Al momento de comprar lo que sería su último alimento -1/4 de moronga- bromeó con el despachador, a quien le dijo: “Aliviáname con un pedazo de fritada, pa´probarla y quitarme el antojo, cuya acción fue concedida por el despachador; sin embargo, tras dar el primer bocado pidió otro corte… “dame otro pa´l camino (…) a lo cual, generosamente, el vendedor accedió.
A los pocos segundos de comer el segundo bocado, Antonio comenzó a sentirse mal y con señas pidió agua, síntoma de que se estaba ahogando. Por ello, de inmediato testigos le brindaron el vital líquido, el cual bebió; sin embargo fue inútil pues no lograba despedir la carne que tenía en la garganta. Al ver esta situación, mercaderes se le acercaron y trataron ayudarlo, pero debido a lo nervioso que se encontraba les era casi imposible. Pasaron escasos cinco minutos y al lugar llegó la Policía, la cual nada pudo hacer para salvarle la vida. Antonio murió ante la mirada de los propios uniformados y decenas de testigos que rodeaban el escenario.
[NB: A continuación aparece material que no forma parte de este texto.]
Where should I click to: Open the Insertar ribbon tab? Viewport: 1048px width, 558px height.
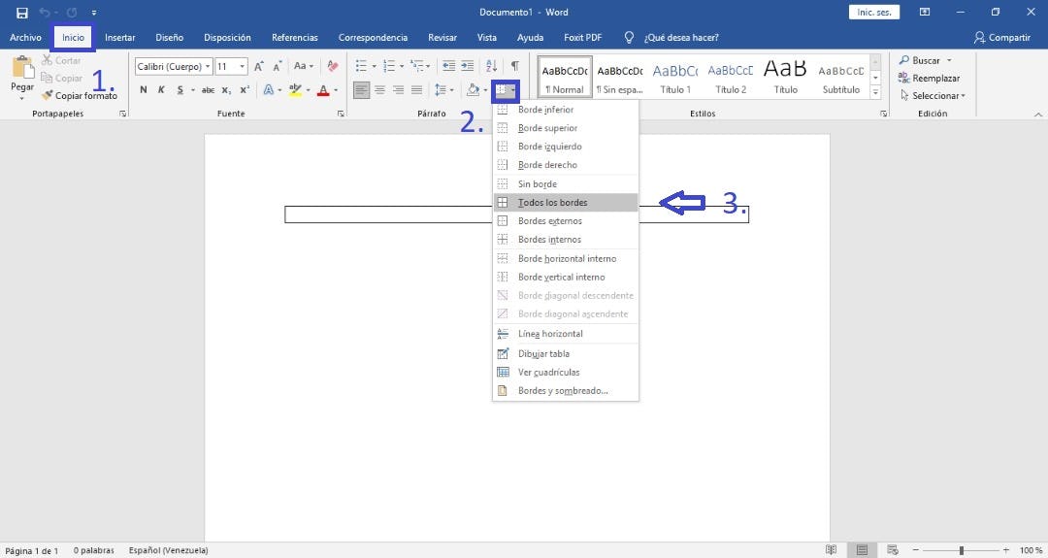coord(119,38)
Al lado de su cuerpo quedó su machete y su bicicleta; eran sus herramientas de trabajo, mencionaron.
Esto, causó consternación entre la multitud, pues –comentaron- era una persona tranquila que a diario pasaba por ese pasillo.
Minutos más tarde, al lugar se presentó Rubén Mojica Flores, agente del ministerio público, quien dio fe del hecho y ordenó el traslado del cuerpo al anfiteatro municipal.
Cabe hacer mención, que al dejar el cuerpo en una de las planchas, del pantalón del hoy occiso salió una araña, conocida como “viuda negra”.
Será hoy, cuando se establezca la verdadera causa que originó la muerte de Antonio Aguirre, quien contara con la edad de 64 años y residiera en la calle José López Alavés #20 de la colonia Oaxaqueños Ilustres de esta ciudad.